Thursday, December 01, 2011

Do You Need More of Your Clients To Complain?

Maybe your business would improve if you heard more complaints from your customers.

Re-read that last statement and instead of focusing on “more complaints” focus on “heard more”.

It might not be about needing more complaints. There could easily be enough available. It might be that you need to listen better to the complaints. Those customer complaints could be an amazing free marketing research resource for you – if you listen.

I overheard a mother protest that she was tired of the school calling her about her son. Wow. Why would she not want to receive feedback from the school about her son? Good or bad news – wouldn’t a caring mother want to know how to help her son? The school was calling her because they cared and thought that she did too. Apparently she didn’t want to be bothered with bad news.

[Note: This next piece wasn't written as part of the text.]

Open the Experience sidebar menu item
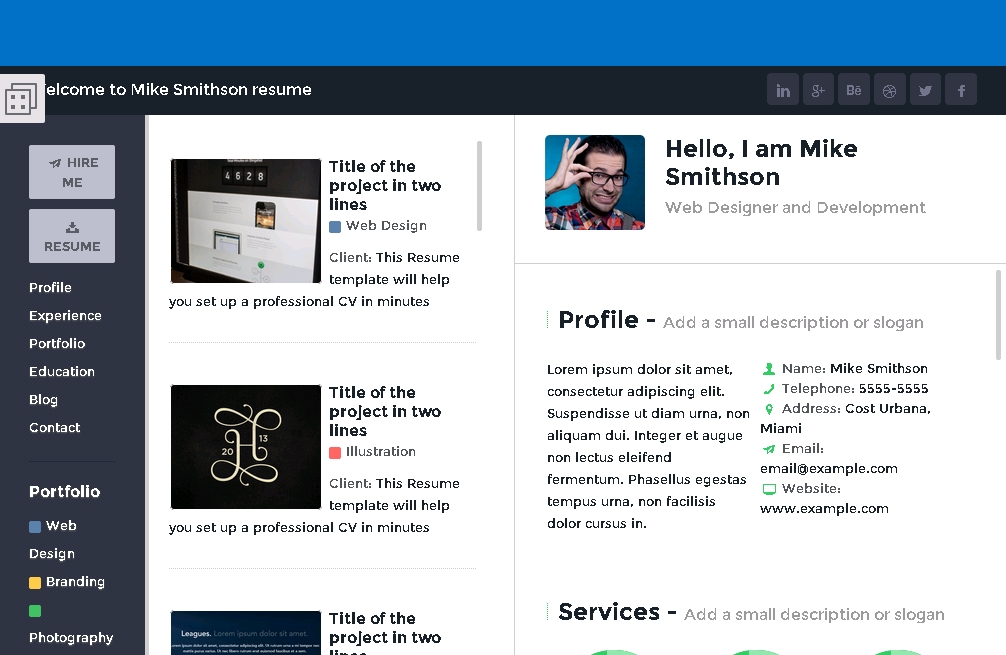Viewport: 1006px width, 655px height. (x=65, y=316)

Good or bad news – you’d think that a concerned business owner or company president would want to know how to improve the experience for his customers. Listen without judging to customers and they will tell you what you need to know.

Customer complaints mostly come from customers who care about the relationship and want to improve it. Why would any business ignore this valuable constructive feedback?

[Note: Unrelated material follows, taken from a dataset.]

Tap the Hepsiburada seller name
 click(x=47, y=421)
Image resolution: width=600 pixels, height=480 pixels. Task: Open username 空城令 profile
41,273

Customers who don’t care about you or your relationship don’t complain. They quietly leave and buy somewhere else. They will most likely tell their friends about their negative experience.

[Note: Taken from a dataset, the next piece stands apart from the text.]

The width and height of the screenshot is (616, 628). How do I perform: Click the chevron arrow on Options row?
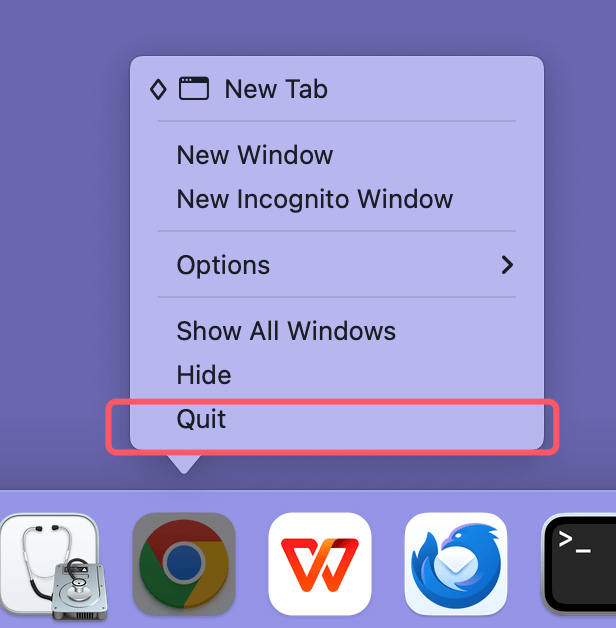click(507, 265)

You might not like to hear what they are saying. It might hurt. You might even take it personally.

The simplest way to reduce the complaints from customers is to tell your customers that you don’t care about them or their opinions. You can to that by making the complaint process onerous. You can dissuade customer complaints by instructing your staff to quote company policy. You can reduce customer complaints by refusing to talk to customers and instructing your staff to screen all calls.

I agree that not all complaints are valid. But you can learn from all complaints. If you are the CEO don’t be surprised if you don’t like the tone of the customer complaint by the time it gets to you. Just imagine the layers of frustration that your customer might have encountered on the uphill climb to reach you.

If you are the CEO and you are shielding yourself from customer complaints – then don’t be surprised when you get fired – by the customer or by your board.